## What needs to be done
Edit the listing below so that every "screenshot" becomes "screen capture" and nothing else changes. Leave the pictures out.

* Begin Recorded data *

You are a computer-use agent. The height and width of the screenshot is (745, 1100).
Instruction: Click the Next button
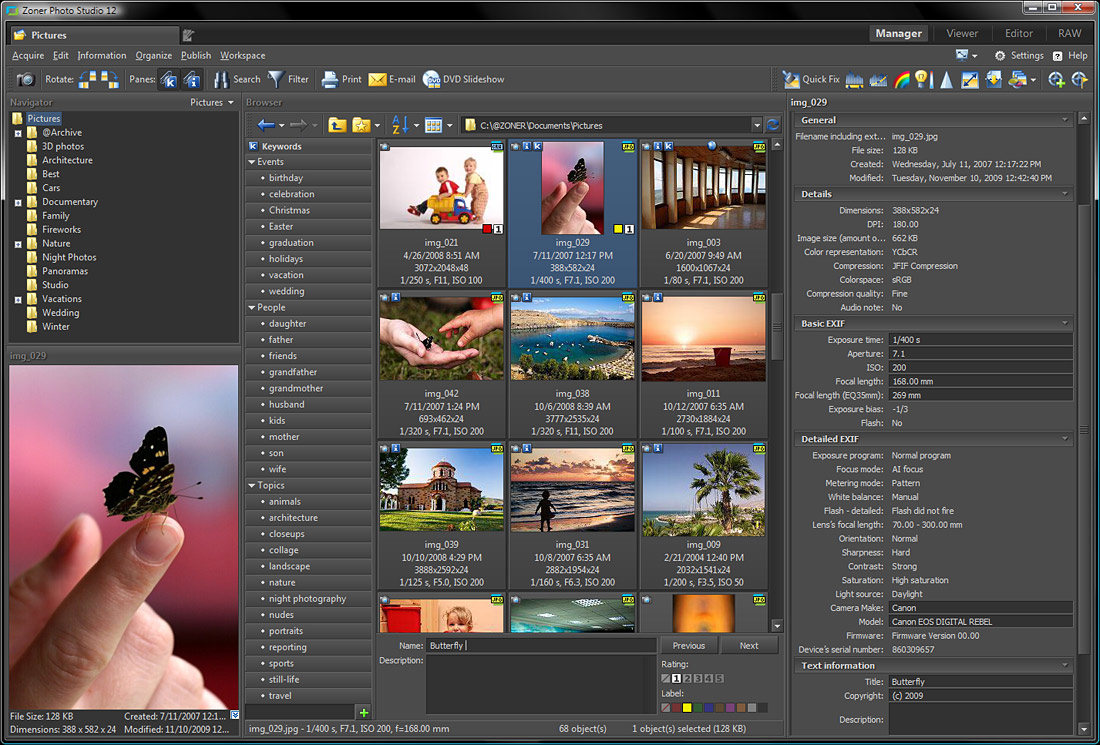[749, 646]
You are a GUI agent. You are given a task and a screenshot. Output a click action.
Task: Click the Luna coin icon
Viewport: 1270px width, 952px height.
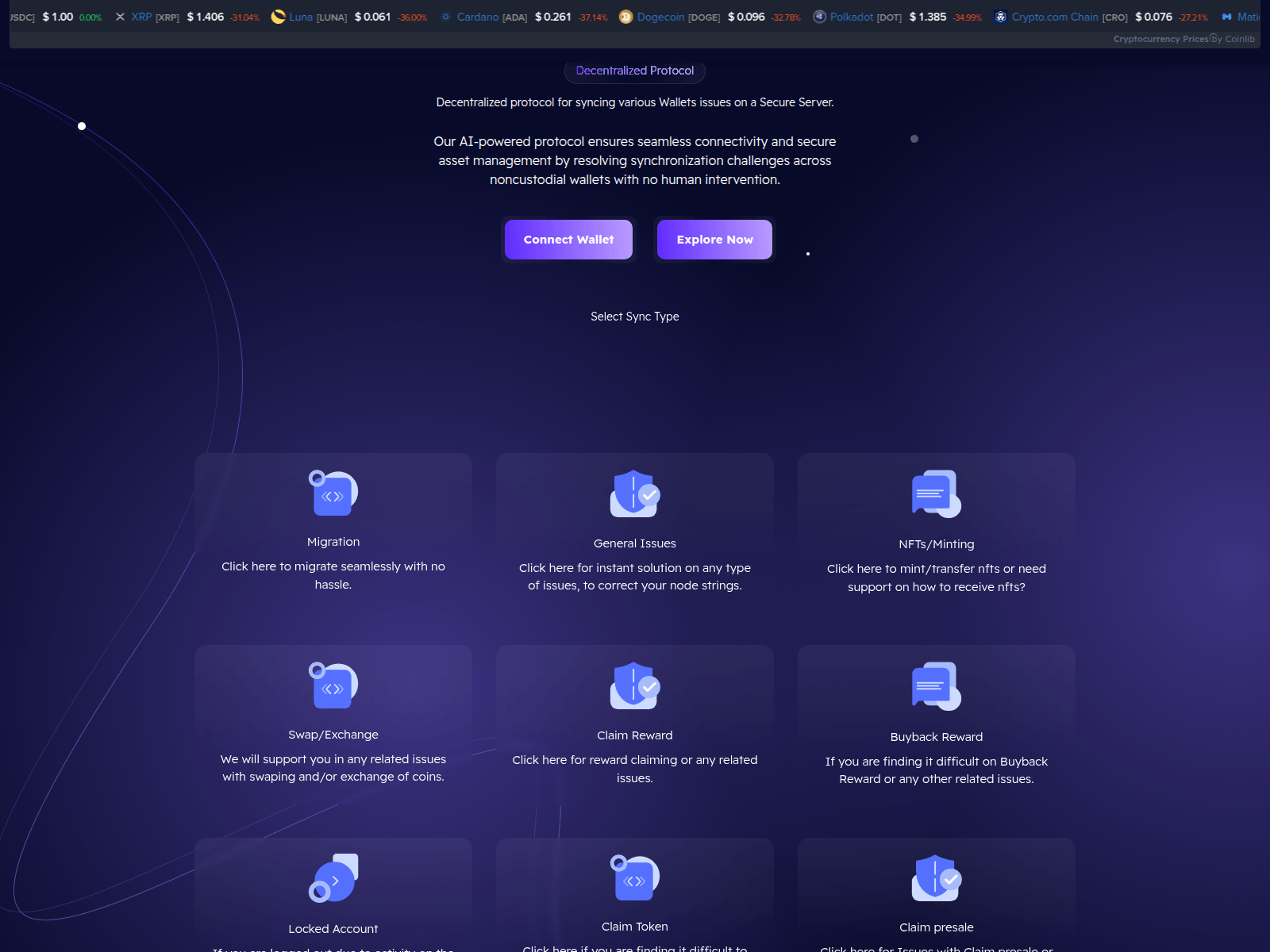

* End Recorded data *

## Answer to the problem
You are a computer-use agent. The height and width of the screen capture is (745, 1100).
Instruction: Click the Next button
[749, 646]
You are a GUI agent. You are given a task and a screen capture. Output a click action.
Task: Click the Luna coin icon
Viewport: 1270px width, 952px height.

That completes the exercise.